======== PROVIDED PASSAGE ========

Unless you are one lucky guy, woodworking crowd knows the value of tools and you won't get a deal on good tools unless the owner died and their family, not realizing the value, gets rid of the tools at any price.
Good luck in your search.


----------



## TheStairMaster (Mar 22, 2018)

> Congrats on the investment in your fingers
> 
> We set up our ICS back in 2012 after our unisaw motor dies. I teach in a University, so SawStop was the only thing that made sense for a replacement, the only decision to be made was which one. Well, I managed to get them to spring fr the ICS.
> 
> ...

========

__OBJECTIVES__
1 > Pick out every line of the records that contains the word "Open".
2 > Carry on the woodworking tools forum thread, starting after its last sentence.
The records have nothing to do with the woodworking forum thread above.

======== TASK MATERIAL ========

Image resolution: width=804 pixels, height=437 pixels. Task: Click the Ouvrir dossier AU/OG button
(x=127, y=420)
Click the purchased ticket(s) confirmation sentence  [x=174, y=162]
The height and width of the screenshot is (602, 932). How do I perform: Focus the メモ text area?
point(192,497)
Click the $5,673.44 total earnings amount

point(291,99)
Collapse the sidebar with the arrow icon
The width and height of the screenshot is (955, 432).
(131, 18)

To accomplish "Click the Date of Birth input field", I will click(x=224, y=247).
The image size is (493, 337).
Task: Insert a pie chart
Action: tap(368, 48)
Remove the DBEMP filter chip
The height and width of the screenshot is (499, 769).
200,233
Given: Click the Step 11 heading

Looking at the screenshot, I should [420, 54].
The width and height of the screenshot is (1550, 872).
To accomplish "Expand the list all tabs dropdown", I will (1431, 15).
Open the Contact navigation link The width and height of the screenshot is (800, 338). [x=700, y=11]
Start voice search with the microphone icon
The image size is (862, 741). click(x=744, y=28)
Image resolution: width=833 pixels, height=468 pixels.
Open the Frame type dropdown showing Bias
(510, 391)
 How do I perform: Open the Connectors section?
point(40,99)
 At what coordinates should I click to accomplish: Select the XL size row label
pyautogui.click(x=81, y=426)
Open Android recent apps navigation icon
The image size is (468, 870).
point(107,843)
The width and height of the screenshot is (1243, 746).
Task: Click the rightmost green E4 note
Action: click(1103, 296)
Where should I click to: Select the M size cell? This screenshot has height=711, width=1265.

========

__RESULTS IN ORDER__
1 >
Open the Contact navigation link The width and height of the screenshot is (800, 338). [x=700, y=11]
Open the Frame type dropdown showing Bias
 How do I perform: Open the Connectors section?
Open Android recent apps navigation icon

2 >
I have no intention to find out how well the cartridge works in "live fire" (I like that term) but did get myself spares for both regular blade as well as the dado set; I am sure that one of these days I will find out how it works may it be thru metal touch or wet material but until than, this thing is better than I expected; even that I got the wheels for it as well, I keep it dedicated to one side of my shop (the barn these days, lol) with a " 8×5' solid extension table that I use for putting things together as well, that is what I did in my old days and I guess old habits don't die easy, works for me really well, as I mentioned to another woodworker fellow here on this site, I never was big enough where I needed the fender/martin slider, maybe its just me, but sliding table saws are not my thing, I worked on plenty of them so unless you do a lot of the same thing, I find them in my way; I do all kind of projects therefor realestate is more valuable to me than slider, again, maybe its just me but that is the truth; financial aspect didn't play a role, if I can afford to but this ICS for sure I could've found a slider not much more expensive that the ICS used. Over the years I learned to be ahead of the game thus I ended up learning how to do a lot of hight end custom woodworking in this expensive homes, may it be natural exotic woods or panted woodwork, I enjoyed that more than cookie cutter jobs (back in the day I did quite a few Eye glass Factory store fronts and other commercial work where I had to put down a bond before I walked out of there with the contract in my hand, so not only I walked out of the bidding joint with a job that I had to put my own funds into the material/salaries, but also had to leave behind a 5% bond fee to guarantee the time frame and the job completion, fun stuff right?).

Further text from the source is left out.